Overview and Objective:This special issue of Comparative and International Education/Éducation Comparée et Internationale (CIE/ÉCI) provides an opportunity to mobilize research completed on innovation, leadership, sustainability, and system change in the Caribbean by Caribbean researchers and/or in partnership with other researchers, including those from Canada. Researchers and universities in the Caribbean have maintained long-standing partnerships with Canadian researchers and universities. The special issue provides an opportunity for south-south or south-north research collaboration and mobilization. A focus on comparative and international education provides opportunities for researchers and educational system leaders in both the Caribbean and Canadian contexts (and beyond) to learn from each other and to harness their collective efforts for improved educational outcomes for all students. The commitment of CIE/ÉCI to open-access publishing, without fees to authors, and in English and French, will ensure that the published articles are widely available throughout the Caribbean, Canada, and beyond.
The overall objective of the special issue is to build or enhance capacity for innovation, leadership, and sustainability in education systems by mobilizing research on promising and evidence-based solutions from the Caribbean. The special issue will enable scholars and educational practitioners to share research findings that can inform and contribute to innovation in the region and beyond. It will also provide a forum for dialogue to explore how stakeholders working at different levels and across different countries are addressing educational barriers and pursuing opportunities to improve teaching, learning, and school leadership.
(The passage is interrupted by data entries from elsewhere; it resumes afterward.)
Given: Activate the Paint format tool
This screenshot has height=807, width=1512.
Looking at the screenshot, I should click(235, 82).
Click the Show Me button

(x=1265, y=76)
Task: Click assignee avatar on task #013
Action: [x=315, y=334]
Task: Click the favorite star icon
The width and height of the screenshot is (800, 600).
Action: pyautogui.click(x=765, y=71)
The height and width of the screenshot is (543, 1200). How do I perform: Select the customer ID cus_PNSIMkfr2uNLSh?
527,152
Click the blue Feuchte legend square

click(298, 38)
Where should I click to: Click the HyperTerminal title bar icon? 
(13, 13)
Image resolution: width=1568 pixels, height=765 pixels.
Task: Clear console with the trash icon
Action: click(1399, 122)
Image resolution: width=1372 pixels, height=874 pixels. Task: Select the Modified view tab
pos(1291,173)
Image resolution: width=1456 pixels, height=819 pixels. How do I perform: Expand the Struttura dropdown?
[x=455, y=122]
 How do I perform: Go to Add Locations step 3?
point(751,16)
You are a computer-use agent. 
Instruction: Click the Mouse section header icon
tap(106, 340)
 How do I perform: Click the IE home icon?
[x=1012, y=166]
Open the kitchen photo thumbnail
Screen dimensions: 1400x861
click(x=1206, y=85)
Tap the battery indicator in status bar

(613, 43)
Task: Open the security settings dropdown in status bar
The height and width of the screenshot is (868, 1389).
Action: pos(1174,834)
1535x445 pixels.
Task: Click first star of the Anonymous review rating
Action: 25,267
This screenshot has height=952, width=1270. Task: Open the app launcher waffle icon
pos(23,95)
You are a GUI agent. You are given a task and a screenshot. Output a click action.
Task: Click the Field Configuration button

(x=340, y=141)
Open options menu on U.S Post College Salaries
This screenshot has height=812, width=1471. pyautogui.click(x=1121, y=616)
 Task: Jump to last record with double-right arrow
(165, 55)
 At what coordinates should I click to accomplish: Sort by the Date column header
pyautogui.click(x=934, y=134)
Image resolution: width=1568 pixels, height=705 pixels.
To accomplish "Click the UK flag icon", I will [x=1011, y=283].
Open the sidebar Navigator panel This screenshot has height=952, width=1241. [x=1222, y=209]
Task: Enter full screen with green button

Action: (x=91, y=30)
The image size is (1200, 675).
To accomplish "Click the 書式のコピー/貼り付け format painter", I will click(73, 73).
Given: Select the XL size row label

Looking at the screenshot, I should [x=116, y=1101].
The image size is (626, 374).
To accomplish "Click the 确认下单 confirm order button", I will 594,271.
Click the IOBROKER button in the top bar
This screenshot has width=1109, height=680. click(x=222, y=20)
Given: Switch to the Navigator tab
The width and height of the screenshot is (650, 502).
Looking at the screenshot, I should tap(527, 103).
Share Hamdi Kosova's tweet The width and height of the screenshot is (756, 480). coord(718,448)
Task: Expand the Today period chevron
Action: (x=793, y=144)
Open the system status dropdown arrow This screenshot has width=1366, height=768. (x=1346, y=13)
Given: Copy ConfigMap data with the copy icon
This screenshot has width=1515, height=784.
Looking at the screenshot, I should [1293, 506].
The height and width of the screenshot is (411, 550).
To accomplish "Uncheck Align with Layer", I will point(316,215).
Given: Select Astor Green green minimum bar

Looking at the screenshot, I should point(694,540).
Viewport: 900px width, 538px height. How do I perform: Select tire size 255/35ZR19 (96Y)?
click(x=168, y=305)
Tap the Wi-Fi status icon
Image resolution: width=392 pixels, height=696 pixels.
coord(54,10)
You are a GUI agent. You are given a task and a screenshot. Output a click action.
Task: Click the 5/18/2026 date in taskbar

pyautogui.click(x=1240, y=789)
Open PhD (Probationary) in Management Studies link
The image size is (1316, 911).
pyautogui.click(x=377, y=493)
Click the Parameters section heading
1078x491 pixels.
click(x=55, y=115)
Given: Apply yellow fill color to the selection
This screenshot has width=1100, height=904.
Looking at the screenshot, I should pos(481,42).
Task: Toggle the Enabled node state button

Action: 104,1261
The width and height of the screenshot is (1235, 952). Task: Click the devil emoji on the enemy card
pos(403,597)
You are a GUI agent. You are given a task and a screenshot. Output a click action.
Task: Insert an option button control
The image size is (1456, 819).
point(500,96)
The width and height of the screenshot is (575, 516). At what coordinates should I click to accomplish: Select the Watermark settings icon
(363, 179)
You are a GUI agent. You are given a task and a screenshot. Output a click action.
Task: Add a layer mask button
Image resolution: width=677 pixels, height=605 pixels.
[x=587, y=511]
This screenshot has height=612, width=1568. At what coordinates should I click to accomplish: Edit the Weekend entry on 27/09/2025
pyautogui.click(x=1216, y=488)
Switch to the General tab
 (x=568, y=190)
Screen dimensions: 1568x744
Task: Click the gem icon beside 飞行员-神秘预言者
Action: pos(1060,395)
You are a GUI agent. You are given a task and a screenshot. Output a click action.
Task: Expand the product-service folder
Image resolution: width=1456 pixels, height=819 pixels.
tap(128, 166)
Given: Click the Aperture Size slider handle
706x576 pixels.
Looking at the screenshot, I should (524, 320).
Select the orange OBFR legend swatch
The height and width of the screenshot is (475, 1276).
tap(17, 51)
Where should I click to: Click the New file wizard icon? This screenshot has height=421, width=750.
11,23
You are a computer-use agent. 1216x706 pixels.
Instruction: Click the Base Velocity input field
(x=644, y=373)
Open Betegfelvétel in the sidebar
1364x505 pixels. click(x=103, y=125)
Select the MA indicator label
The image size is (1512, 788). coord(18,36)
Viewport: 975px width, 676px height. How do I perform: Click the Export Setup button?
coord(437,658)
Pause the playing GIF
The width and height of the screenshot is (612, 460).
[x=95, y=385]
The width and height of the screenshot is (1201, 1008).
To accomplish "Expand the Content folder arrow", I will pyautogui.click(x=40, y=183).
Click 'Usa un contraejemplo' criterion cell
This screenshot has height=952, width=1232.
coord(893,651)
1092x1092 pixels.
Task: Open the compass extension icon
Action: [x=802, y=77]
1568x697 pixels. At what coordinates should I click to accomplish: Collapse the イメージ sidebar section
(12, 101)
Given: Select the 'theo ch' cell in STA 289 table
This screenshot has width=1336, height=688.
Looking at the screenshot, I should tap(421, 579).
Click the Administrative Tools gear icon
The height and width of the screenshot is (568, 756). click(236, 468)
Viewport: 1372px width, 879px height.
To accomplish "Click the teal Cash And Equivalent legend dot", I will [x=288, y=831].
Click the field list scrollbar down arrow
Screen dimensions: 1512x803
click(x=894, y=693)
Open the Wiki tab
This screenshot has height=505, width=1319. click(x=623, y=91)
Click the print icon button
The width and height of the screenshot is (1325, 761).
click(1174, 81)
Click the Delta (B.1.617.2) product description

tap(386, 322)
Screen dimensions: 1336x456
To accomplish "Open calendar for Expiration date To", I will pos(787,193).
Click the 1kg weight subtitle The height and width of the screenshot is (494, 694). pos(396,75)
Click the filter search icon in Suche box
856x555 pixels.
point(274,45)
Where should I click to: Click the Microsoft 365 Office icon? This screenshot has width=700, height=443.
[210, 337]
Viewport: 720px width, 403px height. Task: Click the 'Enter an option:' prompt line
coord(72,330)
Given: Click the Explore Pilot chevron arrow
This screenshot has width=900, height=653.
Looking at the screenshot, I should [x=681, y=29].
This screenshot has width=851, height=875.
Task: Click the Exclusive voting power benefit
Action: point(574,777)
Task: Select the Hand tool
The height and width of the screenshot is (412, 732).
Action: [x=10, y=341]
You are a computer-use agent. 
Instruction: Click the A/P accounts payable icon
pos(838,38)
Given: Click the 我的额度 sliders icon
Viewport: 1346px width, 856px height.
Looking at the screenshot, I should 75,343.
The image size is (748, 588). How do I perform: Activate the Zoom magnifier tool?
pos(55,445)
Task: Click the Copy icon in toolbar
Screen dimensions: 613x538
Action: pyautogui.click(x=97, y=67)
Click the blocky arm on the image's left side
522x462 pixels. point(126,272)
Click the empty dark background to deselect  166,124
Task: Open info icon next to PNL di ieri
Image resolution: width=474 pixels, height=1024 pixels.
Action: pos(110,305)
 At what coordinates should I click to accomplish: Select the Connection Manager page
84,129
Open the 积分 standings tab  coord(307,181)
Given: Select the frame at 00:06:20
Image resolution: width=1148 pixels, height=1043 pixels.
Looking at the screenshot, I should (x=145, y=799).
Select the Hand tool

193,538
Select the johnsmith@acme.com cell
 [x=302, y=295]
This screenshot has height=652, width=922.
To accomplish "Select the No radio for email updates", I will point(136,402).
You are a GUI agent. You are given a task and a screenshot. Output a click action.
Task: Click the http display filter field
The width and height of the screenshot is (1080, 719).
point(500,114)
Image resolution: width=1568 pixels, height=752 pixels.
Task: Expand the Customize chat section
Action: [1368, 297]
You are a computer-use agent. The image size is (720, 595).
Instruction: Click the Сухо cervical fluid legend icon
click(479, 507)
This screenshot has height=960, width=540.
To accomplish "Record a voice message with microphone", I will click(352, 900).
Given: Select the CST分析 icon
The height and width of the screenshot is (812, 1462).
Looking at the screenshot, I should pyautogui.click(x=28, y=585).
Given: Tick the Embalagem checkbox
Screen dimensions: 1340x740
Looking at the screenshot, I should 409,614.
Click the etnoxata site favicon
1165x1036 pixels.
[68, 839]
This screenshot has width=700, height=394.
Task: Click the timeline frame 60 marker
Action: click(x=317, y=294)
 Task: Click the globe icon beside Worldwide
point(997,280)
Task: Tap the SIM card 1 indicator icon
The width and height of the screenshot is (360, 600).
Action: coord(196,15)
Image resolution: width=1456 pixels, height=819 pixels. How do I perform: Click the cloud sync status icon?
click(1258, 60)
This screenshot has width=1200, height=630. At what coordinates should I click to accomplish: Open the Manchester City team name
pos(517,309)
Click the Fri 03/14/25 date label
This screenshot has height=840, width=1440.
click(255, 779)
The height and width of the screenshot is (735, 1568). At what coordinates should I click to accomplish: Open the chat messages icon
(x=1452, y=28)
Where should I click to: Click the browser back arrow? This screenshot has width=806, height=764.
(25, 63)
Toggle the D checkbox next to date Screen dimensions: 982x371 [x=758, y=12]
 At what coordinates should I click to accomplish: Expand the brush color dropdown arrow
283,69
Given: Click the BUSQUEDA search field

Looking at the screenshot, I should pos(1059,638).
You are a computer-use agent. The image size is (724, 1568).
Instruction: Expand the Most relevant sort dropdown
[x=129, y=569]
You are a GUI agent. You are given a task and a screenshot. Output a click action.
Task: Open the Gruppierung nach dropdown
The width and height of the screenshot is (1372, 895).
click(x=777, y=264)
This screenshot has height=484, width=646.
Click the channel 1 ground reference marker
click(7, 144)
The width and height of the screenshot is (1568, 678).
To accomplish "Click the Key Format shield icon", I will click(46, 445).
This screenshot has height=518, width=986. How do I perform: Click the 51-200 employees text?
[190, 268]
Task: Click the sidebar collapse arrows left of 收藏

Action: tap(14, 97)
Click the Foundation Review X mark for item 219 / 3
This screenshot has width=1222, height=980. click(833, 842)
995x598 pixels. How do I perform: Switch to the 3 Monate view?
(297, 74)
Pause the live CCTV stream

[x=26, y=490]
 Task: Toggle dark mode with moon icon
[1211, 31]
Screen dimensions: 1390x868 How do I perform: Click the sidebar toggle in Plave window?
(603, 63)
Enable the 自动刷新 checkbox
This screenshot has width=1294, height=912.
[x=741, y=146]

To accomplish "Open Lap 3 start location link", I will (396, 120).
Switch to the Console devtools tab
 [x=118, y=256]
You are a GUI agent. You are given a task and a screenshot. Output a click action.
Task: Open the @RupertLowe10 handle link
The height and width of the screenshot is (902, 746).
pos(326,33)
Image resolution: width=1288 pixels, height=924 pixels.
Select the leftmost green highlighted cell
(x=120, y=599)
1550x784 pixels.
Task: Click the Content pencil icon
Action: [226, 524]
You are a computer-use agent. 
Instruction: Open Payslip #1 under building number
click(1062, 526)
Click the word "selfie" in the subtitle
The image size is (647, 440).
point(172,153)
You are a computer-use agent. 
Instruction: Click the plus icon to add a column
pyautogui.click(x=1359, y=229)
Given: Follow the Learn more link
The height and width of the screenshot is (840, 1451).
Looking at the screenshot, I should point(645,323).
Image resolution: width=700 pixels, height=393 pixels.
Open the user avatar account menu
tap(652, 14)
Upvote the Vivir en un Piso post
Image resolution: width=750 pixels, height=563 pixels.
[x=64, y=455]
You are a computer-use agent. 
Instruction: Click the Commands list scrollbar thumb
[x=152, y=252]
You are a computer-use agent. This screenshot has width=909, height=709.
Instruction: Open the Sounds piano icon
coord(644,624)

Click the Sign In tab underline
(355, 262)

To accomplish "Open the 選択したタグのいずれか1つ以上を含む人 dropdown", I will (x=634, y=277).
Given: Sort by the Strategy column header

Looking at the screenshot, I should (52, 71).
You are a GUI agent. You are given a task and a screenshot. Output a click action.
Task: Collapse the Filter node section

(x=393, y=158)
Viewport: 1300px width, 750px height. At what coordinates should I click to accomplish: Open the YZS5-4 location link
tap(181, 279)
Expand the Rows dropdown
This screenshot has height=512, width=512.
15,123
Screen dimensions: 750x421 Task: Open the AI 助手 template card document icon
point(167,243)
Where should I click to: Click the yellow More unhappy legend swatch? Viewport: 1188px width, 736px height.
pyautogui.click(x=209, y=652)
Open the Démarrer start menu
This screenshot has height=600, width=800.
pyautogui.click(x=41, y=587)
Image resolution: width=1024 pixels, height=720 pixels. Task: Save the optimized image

The special issue will facilitate research exchange and knowledge mobilization within and between global south/north institutions.
This special issue will focus on how teachers, school leaders, and system administrators can nurture innovation and sustainability in education in the Caribbean from a ground-up approach (i.e., teacher-led innovation projects) and top-down approach (i.e., system and school strategic prioritization and facilitation of innovation projects).
Guest Editors:
Dr. Steve Sider (Co-lead Editor, English): Wilfrid Laurier University
Dr. Jhonel Morvan (Co-lead Editor, French): Université de l’Ontario français
Guest Editorial Team:
Angel Caglin: The University of West Indies (Cave Hill, PhD student), Caribbean Innovation and Leadership Lab
Dr. Samuel Charles: Université de Montréal
Dr. Colleen Loomis: Wilfrid Laurier University, Balsillie School of International Affairs
Dr. Bephyer Parey: The University of West Indies (St. Augustine)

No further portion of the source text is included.